(Problem to solve) The lines from the one containing "Open the price table settings gear" to the end of the entries, both included, are what you need to transcribe exactly, without pictures and without anything else.

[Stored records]
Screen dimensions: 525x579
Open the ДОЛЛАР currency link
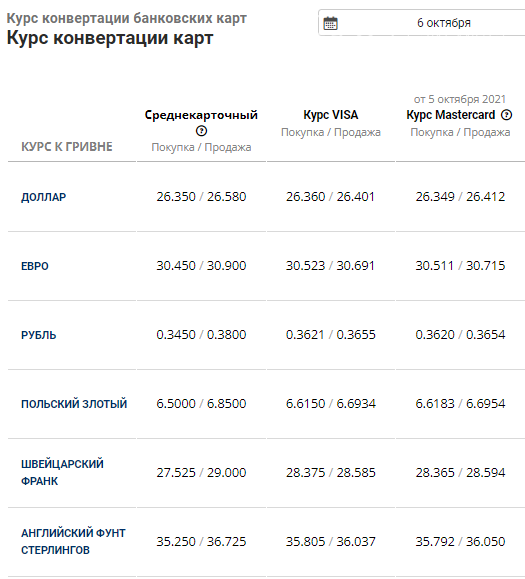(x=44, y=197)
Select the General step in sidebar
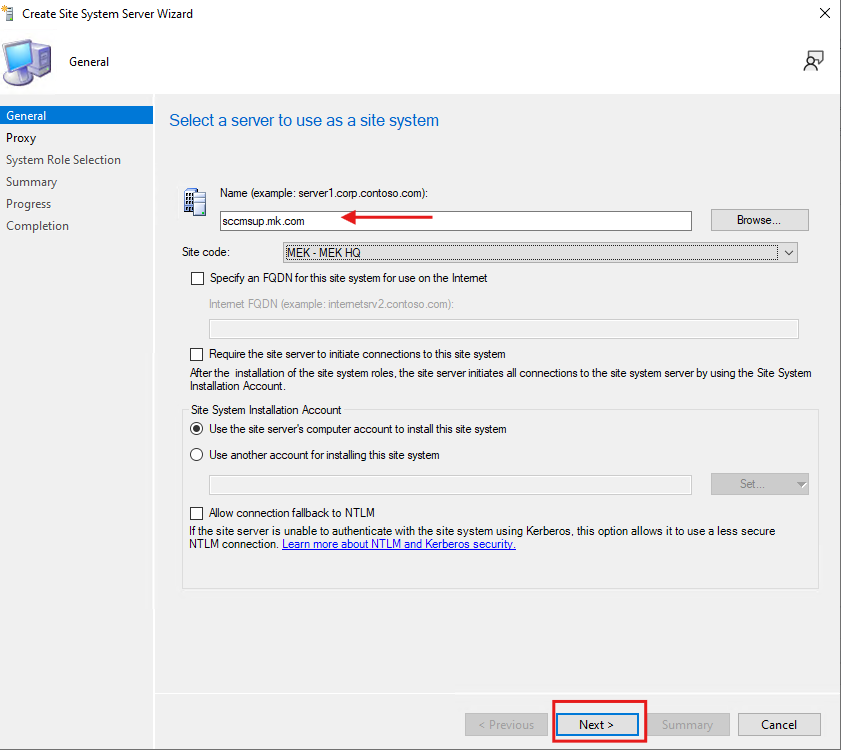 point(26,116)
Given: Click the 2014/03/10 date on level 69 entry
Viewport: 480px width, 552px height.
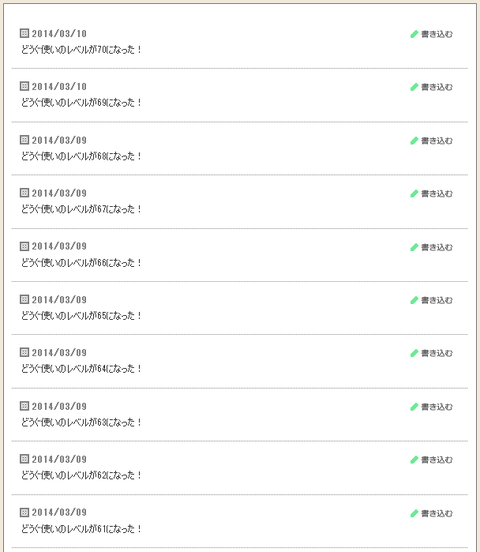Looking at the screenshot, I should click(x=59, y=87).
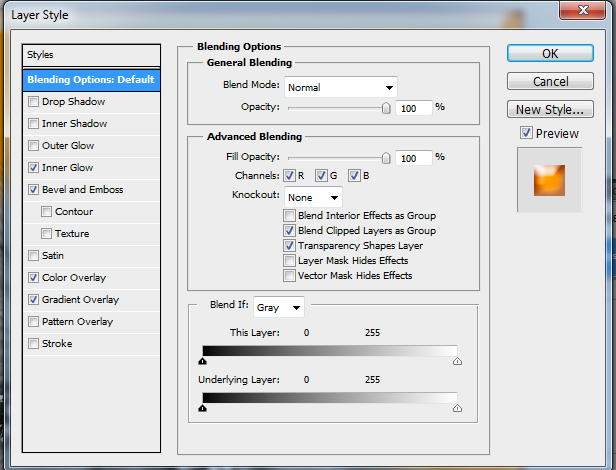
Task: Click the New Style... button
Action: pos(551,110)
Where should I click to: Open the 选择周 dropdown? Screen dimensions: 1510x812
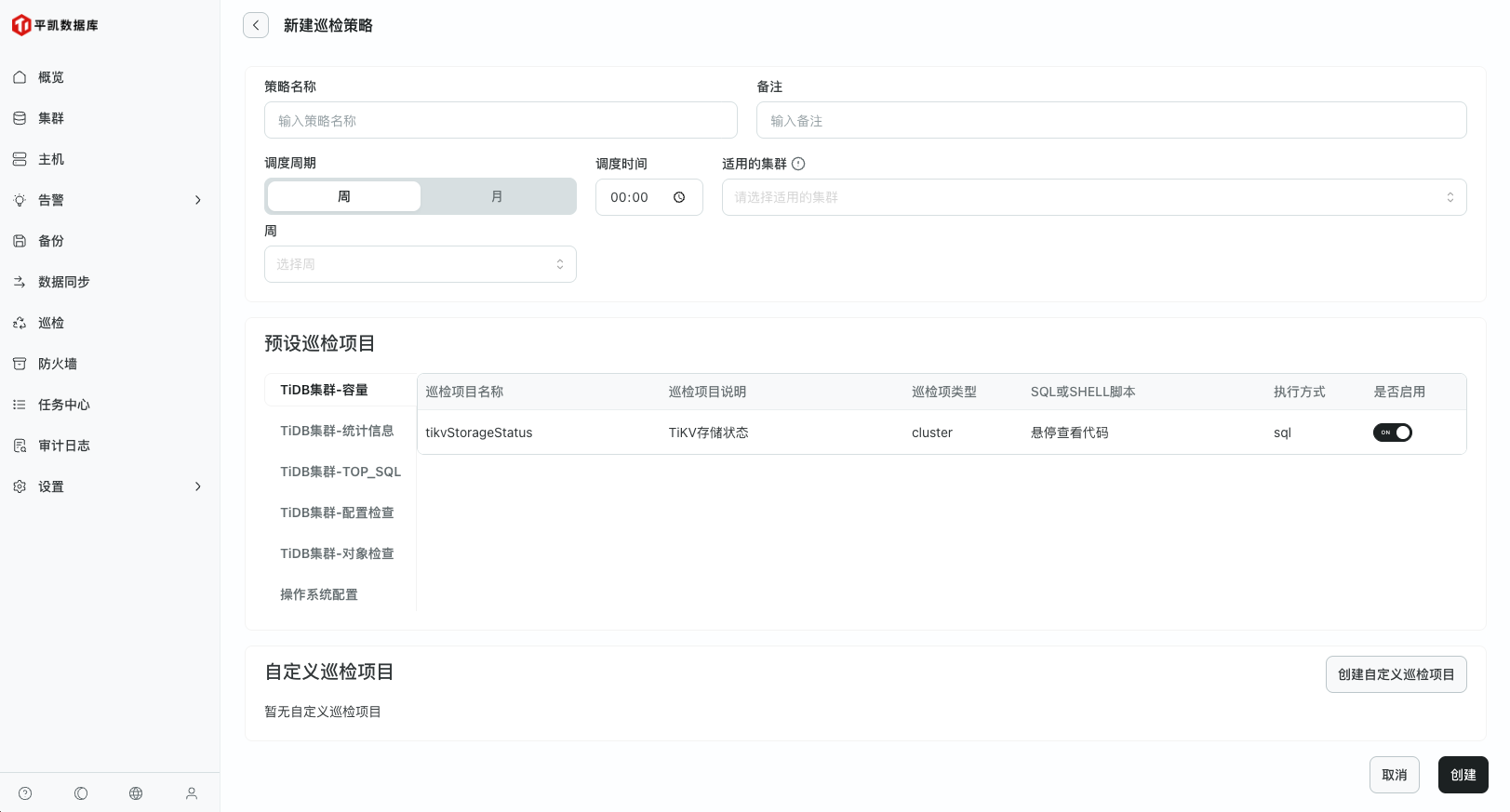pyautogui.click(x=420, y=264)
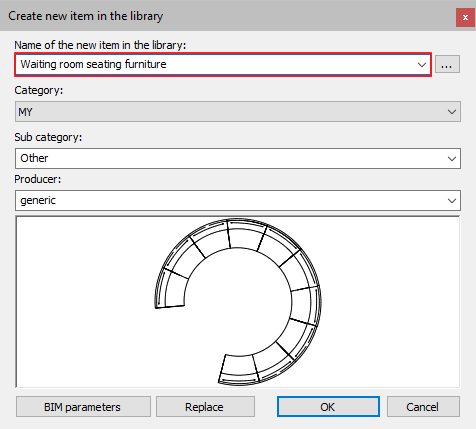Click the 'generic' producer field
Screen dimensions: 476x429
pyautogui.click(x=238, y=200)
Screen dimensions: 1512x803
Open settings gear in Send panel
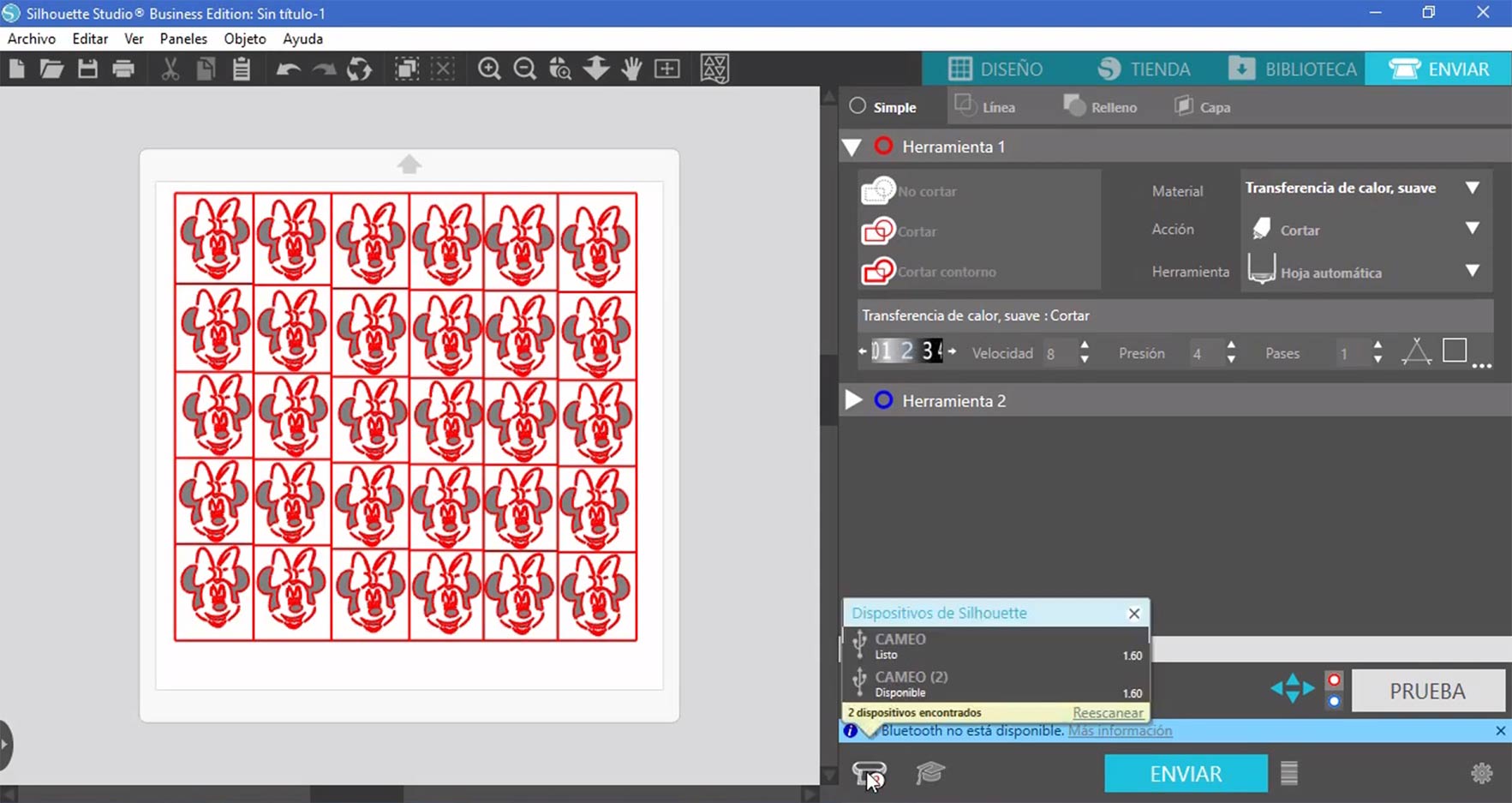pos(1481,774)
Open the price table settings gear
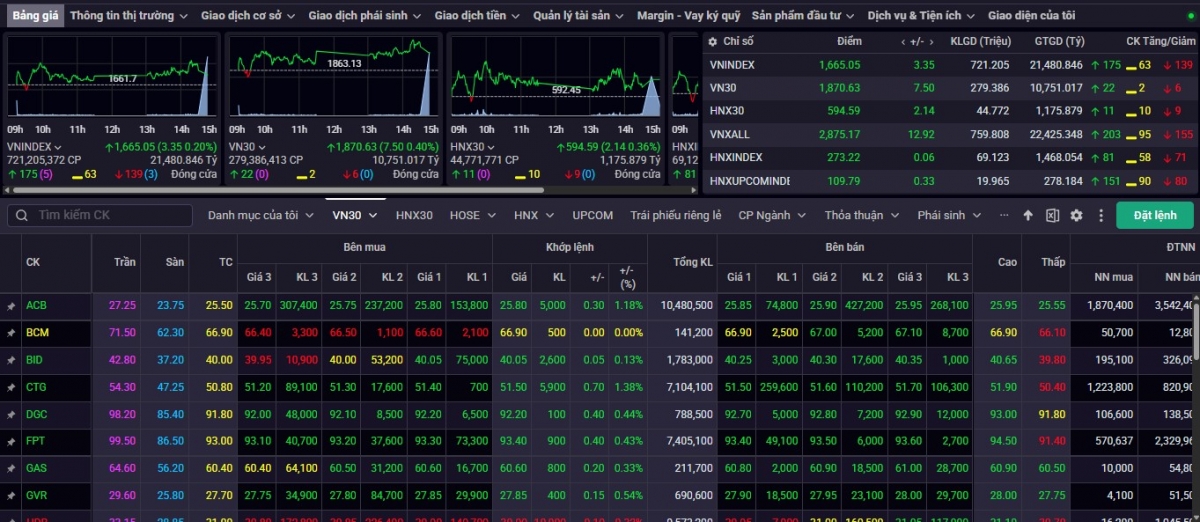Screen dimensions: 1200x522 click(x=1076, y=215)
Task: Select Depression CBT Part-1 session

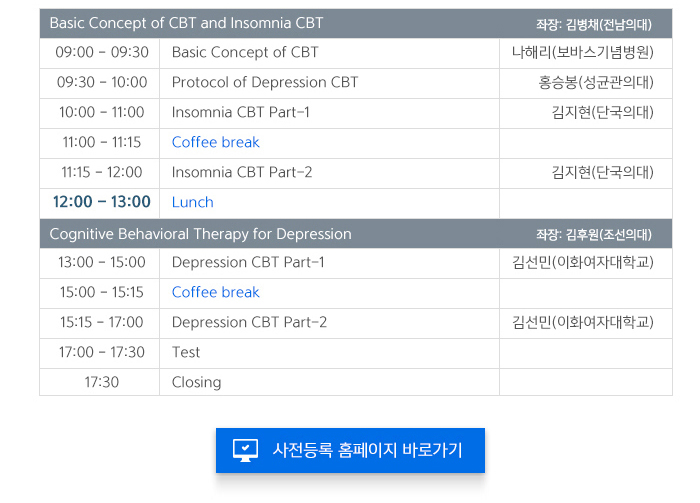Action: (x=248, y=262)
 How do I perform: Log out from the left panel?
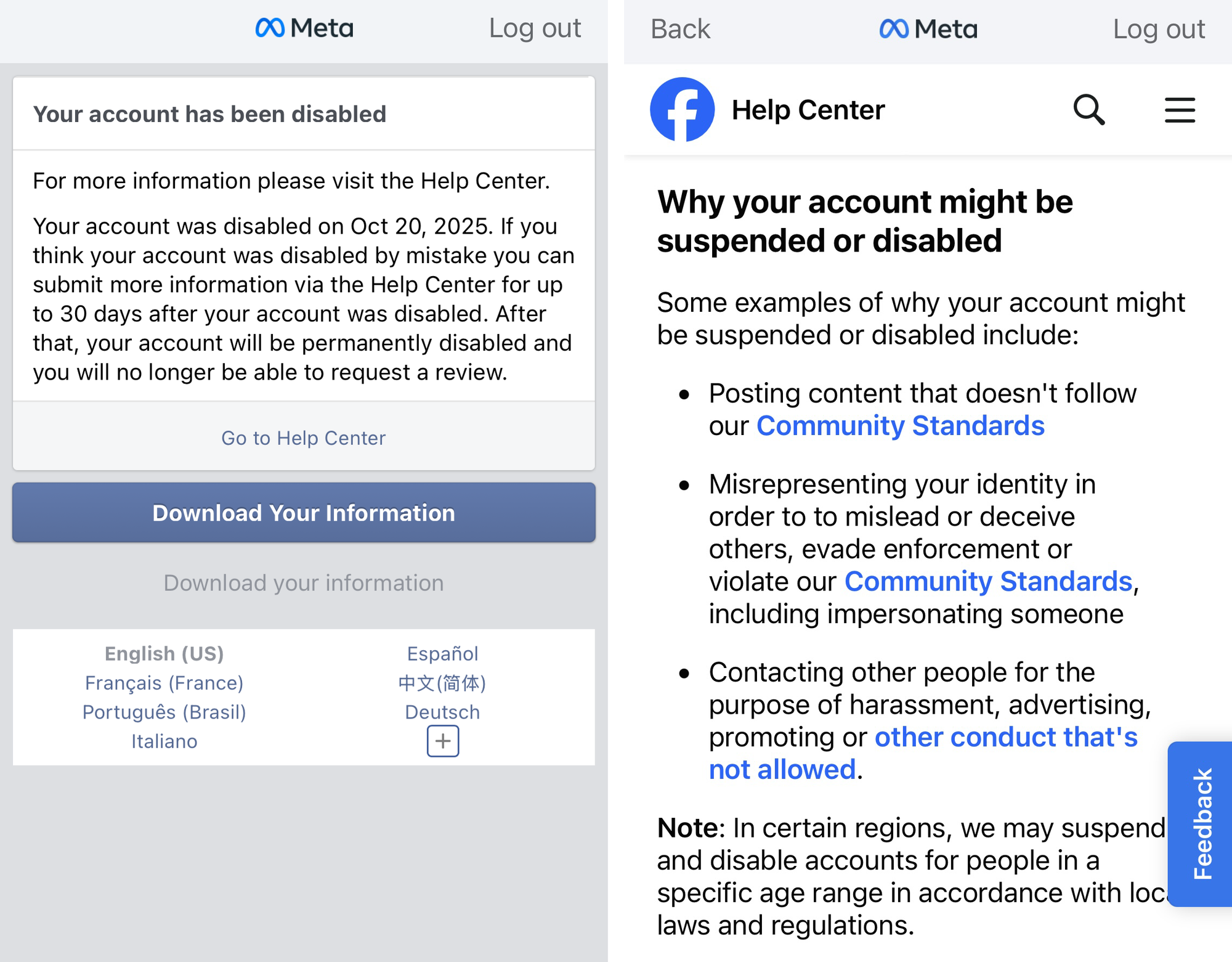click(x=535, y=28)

(Answer)
Open the price table settings gear
Screen dimensions: 1200x522 click(x=1076, y=215)
Task: Select Depression CBT Part-1 session

Action: (x=248, y=262)
 How do I perform: Log out from the left panel?
click(x=535, y=28)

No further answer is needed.